═══ Provided records

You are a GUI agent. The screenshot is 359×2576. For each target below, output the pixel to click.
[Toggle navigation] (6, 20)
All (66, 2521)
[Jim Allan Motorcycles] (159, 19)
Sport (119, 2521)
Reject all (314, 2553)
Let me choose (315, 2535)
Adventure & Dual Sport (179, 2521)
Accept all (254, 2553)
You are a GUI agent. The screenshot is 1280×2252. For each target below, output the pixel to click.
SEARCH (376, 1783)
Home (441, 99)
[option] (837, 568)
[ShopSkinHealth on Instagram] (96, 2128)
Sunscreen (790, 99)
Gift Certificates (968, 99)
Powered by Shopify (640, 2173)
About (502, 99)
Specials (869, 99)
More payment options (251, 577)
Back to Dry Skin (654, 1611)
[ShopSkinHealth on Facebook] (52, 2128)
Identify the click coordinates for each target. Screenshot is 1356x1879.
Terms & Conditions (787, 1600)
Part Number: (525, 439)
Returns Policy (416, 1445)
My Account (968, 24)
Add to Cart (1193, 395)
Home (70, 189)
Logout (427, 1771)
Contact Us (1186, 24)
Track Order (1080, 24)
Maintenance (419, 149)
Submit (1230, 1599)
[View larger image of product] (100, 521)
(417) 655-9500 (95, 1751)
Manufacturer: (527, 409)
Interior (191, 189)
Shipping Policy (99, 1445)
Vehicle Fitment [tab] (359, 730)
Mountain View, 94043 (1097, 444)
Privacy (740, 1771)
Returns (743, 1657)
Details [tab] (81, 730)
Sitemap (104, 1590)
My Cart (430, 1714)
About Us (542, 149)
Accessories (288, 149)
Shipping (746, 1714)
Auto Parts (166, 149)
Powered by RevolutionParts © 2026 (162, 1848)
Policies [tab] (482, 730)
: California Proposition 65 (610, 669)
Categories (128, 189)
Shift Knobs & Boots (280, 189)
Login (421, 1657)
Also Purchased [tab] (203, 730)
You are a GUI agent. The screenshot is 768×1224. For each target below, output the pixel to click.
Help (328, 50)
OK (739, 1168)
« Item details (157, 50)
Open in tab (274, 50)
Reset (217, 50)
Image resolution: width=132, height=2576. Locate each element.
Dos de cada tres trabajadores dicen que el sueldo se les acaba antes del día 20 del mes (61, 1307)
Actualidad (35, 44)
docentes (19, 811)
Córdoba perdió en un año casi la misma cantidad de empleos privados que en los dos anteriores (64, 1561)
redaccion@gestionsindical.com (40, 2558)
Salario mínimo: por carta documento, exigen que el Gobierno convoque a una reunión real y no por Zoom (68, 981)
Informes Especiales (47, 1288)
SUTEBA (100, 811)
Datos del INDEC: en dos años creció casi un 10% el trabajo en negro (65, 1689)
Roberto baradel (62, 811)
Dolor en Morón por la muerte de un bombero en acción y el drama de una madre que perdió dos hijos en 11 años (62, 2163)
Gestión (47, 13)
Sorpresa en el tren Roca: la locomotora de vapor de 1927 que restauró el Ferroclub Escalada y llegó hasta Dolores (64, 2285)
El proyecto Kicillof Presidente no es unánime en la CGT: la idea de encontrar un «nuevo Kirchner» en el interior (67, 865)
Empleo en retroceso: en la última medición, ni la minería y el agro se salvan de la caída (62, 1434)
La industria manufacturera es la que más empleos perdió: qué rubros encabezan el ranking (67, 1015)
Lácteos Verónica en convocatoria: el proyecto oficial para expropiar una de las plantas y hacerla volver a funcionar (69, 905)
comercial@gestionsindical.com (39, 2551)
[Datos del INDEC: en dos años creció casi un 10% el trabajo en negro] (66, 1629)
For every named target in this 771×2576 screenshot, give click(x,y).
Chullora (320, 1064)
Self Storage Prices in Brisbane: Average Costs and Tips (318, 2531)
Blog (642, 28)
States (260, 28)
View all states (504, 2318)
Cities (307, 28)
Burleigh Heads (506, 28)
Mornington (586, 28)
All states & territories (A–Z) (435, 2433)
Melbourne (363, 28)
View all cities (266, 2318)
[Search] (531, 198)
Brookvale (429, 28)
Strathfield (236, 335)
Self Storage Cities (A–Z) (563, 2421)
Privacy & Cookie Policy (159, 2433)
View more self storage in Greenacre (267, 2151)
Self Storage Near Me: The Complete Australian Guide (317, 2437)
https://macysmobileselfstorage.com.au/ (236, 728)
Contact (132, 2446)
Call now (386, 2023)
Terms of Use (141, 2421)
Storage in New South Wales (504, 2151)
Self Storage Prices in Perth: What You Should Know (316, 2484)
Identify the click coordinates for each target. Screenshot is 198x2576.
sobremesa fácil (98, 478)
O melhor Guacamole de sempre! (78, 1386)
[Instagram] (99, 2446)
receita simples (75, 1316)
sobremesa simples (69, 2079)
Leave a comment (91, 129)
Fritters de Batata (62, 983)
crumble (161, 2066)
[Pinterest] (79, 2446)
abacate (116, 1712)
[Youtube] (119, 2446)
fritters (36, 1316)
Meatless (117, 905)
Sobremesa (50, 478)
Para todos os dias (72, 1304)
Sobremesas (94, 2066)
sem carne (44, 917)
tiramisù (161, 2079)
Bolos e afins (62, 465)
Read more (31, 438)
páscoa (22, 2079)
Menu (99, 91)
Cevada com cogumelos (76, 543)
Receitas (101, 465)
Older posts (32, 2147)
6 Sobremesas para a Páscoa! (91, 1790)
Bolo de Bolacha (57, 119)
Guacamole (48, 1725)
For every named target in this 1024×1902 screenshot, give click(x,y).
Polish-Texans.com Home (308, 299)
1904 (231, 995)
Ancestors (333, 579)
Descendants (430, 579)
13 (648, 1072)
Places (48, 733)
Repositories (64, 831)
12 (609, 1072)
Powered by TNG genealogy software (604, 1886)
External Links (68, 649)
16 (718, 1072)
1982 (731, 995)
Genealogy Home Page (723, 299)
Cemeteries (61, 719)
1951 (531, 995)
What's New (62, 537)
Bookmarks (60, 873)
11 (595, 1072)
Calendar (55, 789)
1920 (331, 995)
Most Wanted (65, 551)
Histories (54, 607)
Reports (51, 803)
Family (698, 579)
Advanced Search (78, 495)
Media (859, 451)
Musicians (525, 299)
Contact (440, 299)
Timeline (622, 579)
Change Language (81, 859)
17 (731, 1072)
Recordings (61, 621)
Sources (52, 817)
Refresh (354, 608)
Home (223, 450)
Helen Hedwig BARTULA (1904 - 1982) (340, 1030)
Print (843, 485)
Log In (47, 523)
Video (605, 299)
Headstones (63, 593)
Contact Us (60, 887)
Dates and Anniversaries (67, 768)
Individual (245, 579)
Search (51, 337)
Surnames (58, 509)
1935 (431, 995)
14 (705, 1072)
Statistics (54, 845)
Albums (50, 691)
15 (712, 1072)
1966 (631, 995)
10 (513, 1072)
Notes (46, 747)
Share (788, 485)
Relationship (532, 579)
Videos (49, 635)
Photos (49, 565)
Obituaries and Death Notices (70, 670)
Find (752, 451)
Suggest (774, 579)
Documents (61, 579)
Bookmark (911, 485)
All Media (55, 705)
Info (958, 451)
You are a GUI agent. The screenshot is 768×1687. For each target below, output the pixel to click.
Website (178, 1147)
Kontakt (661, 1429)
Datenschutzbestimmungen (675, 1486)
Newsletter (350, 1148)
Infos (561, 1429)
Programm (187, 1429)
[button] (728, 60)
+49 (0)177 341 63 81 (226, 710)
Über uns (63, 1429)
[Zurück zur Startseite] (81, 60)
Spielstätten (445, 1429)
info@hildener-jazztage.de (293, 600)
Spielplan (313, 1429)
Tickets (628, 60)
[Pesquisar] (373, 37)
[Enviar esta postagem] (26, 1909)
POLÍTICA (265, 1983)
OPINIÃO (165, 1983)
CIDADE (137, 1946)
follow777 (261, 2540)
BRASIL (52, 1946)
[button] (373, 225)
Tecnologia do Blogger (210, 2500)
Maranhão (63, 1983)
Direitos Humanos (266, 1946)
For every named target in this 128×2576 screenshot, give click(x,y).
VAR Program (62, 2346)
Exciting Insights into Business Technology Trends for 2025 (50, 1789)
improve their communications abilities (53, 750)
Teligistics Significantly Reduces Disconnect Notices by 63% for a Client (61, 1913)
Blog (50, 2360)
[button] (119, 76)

══════

• [Exercise details] All lines in the listing above between the line with "All states & territories (A–Z) (435, 2433)" and the line with "Helen Hedwig BARTULA", inclusive, should be set down exactly, and no line outside that range.

• [Answer box]
All states & territories (A–Z) (435, 2433)
Melbourne (363, 28)
View all cities (266, 2318)
[Search] (531, 198)
Brookvale (429, 28)
Strathfield (236, 335)
Self Storage Cities (A–Z) (563, 2421)
Privacy & Cookie Policy (159, 2433)
View more self storage in Greenacre (267, 2151)
Self Storage Near Me: The Complete Australian Guide (317, 2437)
https://macysmobileselfstorage.com.au/ (236, 728)
Contact (132, 2446)
Call now (386, 2023)
Terms of Use (141, 2421)
Storage in New South Wales (504, 2151)
Self Storage Prices in Perth: What You Should Know (316, 2484)
Identify the click coordinates for each target. Screenshot is 198x2576.
sobremesa fácil (98, 478)
O melhor Guacamole de sempre! (78, 1386)
[Instagram] (99, 2446)
receita simples (75, 1316)
sobremesa simples (69, 2079)
Leave a comment (91, 129)
Fritters de Batata (62, 983)
crumble (161, 2066)
[Pinterest] (79, 2446)
abacate (116, 1712)
[Youtube] (119, 2446)
fritters (36, 1316)
Meatless (117, 905)
Sobremesa (50, 478)
Para todos os dias (72, 1304)
Sobremesas (94, 2066)
sem carne (44, 917)
tiramisù (161, 2079)
Bolos e afins (62, 465)
Read more (31, 438)
páscoa (22, 2079)
Menu (99, 91)
Cevada com cogumelos (76, 543)
Receitas (101, 465)
Older posts (32, 2147)
6 Sobremesas para a Páscoa! (91, 1790)
Bolo de Bolacha (57, 119)
Guacamole (48, 1725)
For every named target in this 1024×1902 screenshot, give click(x,y).
Polish-Texans.com Home (308, 299)
1904 (231, 995)
Ancestors (333, 579)
Descendants (430, 579)
13 (648, 1072)
Places (48, 733)
Repositories (64, 831)
12 (609, 1072)
Powered by TNG genealogy software (604, 1886)
External Links (68, 649)
16 (718, 1072)
1982 (731, 995)
Genealogy Home Page (723, 299)
Cemeteries (61, 719)
1951 (531, 995)
What's New (62, 537)
Bookmarks (60, 873)
11 (595, 1072)
Calendar (55, 789)
1920 (331, 995)
Most Wanted (65, 551)
Histories (54, 607)
Reports (51, 803)
Family (698, 579)
Advanced Search (78, 495)
Media (859, 451)
Musicians (525, 299)
Contact (440, 299)
Timeline (622, 579)
Change Language (81, 859)
17 (731, 1072)
Recordings (61, 621)
Sources (52, 817)
Refresh (354, 608)
Home (223, 450)
Helen Hedwig BARTULA (1904 - 1982) (340, 1030)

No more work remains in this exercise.